Inlining and target features
Inlining and target features have a few interactions that can significantly affect the speed of your program.
#[target_feature]
hinders inlining
Compilers are free to optimize functions by reordering their operations, as long as it doesn’t change the observable results.
To prevent these optimizations from reordering target feature detection, the #[target_feature]
attribute prevents inlining.
Since non-inlined function calls can be slow, try to use one large function tagged with #[target_feature]
, rather than many separate functions.
Additionally, multiple uses of #[target_feature]
may not be necessary, as explained in the next paragraph.
Functions with #[target_feature]
can still inline into other functions that support the same features via #[target_feature]
or the -Ctarget-feature
flag.
Inlined functions can inherit target features
When a function is inlined into another function tagged with #[target_feature]
, the inlined function is also compiled with those target features.
To help ensure inlining, the #[inline]
attribute can be used.
This behavior can be used to write functions without worrying about what the final target features will be—in fact, this is what portable SIMD does!
Functions in std::simd
are inlined, allowing the user to specify the target features.

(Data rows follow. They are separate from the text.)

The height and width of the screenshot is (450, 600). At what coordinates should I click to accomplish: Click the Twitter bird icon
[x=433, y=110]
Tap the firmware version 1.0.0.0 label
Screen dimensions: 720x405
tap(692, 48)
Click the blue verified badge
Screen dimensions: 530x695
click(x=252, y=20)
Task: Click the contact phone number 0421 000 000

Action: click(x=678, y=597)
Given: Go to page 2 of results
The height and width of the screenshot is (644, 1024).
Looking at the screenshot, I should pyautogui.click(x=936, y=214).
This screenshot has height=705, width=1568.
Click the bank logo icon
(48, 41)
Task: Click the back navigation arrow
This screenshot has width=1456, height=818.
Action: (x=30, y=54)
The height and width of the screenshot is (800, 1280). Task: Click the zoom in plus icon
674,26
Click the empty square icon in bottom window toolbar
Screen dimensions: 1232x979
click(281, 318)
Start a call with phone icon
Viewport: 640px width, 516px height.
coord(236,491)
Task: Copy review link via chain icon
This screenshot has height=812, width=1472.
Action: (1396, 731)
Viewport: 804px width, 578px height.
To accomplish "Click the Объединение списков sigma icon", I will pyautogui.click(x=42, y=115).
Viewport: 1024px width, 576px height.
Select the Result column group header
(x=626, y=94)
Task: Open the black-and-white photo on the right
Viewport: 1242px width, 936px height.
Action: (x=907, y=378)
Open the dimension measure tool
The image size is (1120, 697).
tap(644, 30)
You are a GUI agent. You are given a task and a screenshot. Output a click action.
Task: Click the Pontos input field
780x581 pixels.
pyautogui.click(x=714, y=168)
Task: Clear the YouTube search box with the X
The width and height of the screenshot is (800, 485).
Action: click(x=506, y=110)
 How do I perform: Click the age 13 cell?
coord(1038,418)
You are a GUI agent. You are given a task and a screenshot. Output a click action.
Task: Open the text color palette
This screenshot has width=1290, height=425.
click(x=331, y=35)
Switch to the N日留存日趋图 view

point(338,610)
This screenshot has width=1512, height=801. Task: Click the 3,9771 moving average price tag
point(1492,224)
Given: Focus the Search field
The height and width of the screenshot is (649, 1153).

In the following example, all of the code is generated using AVX, because it’s all inlined into the function with #[target_feature]
:
Target features affect calling convention
The target features of a function affect its calling convention, the way memory is arranged when calling the function. Specifically, the target features affect which vector registers are used to pass vectors.
To ensure that functions with different target features can still be used in the same program, Rust passes vectors by reference instead of by value. This can significantly slow down calling functions with vector arguments because it forces the vector to be written to memory.
To avoid this behavior, avoid using vectors as arguments in non-inlined functions. Inlined functions are not affected because the function call is optimized out.